Captain’s Blog

Captain Kirk

Since Friday’s family visit to the Star Trek Exhibition (currently on display at the Franklin Institute in Philadelphia) I’ve had this most disturbing realization:

I am a trekkie.

I believe it was when the words, “The Grand Negus’s suit—awesome!” came out of my mouth that I knew I had crossed over. It was either that or when a nearly photographic mental cataloging of Deanna Troi’s rising and falling hairdos, necklines, and hems started running through my head. Or maybe it was when I spotted the words ‘Utopia Planitia’ on the reproduction engineering island and actually knew what they meant.

Even now, I’m sitting here thinking, “Of course Data’s brother is Lore, but everyone knows that!” If everyone does know that, then I’m still like everybody else. If not, then I’ve got a one-way ticket to the Delta quadrant.

Beam me up, Mr. Scott.

I think my trekkie-dom was solidly confirmed when I looked back on my college career and realized that I’d spent 7-8 pm every Saturday night watching Star Trek: The Next Generation with my boyfriend (guess who?). Then it was confirmed again, last week, when I found myself giving the children a Star Trek movie crash course the day before the exhibition (the pop-culture illiteracy…tragic!). Then at the exhibit, it was confirmed yet again, when I started explaining to another family that the odd Star Trek movies are bad and the even ones are good…you get the idea.

While I may be a superfan, I do not speak Klingon. I don’t know the year of Captain Kirk’s graduating class. I do not know Leonard Nimoy’s hat size. I have not and never will dress in a Star Trek uniform, although I did have a very good approximation of one (courtesy of Talbot’s—not bought by me) back in the ’90’s .

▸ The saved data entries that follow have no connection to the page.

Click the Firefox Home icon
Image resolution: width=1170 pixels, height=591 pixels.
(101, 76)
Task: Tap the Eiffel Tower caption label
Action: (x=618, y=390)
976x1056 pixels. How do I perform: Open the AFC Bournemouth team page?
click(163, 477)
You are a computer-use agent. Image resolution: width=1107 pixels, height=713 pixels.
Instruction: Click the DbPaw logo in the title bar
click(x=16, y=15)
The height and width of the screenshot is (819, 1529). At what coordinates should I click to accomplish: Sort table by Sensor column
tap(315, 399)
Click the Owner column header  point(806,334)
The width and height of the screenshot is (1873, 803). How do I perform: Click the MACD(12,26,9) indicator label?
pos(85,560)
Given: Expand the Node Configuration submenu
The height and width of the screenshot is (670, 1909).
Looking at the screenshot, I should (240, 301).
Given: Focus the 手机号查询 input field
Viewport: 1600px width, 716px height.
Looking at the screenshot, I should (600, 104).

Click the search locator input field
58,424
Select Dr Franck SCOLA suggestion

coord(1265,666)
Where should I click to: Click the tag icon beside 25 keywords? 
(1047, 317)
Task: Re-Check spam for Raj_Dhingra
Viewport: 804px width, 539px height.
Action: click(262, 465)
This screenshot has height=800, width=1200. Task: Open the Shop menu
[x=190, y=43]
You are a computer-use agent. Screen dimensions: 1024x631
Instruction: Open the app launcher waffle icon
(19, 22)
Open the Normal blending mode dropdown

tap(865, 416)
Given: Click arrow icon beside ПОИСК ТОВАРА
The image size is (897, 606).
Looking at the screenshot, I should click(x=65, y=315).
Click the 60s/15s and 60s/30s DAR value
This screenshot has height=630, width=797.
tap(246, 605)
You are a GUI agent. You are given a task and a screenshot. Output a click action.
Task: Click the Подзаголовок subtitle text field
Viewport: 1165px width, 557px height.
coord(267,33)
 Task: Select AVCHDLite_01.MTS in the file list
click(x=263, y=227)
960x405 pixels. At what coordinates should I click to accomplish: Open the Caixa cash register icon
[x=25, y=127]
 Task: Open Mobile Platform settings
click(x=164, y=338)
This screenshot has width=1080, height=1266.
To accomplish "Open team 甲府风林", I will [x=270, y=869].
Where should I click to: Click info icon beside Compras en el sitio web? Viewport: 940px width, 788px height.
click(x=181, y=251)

I’m not redecorating my house a la the Starship Enterprise, and I’m not taking spins around town in my homemade version of Christopher Pike’s motorized wheelchair. I’m not showing up for jury duty in a Star Trek uniform, and I’m not going to a Trek-themed dentist.*

However, considering my self-realizations, I will no longer laugh at the people who do.

Well, maybe just a little.

*all from the documentaries Trekkies and Trekkies 2, by the way. Watch ’em, but keep your inhaler ready!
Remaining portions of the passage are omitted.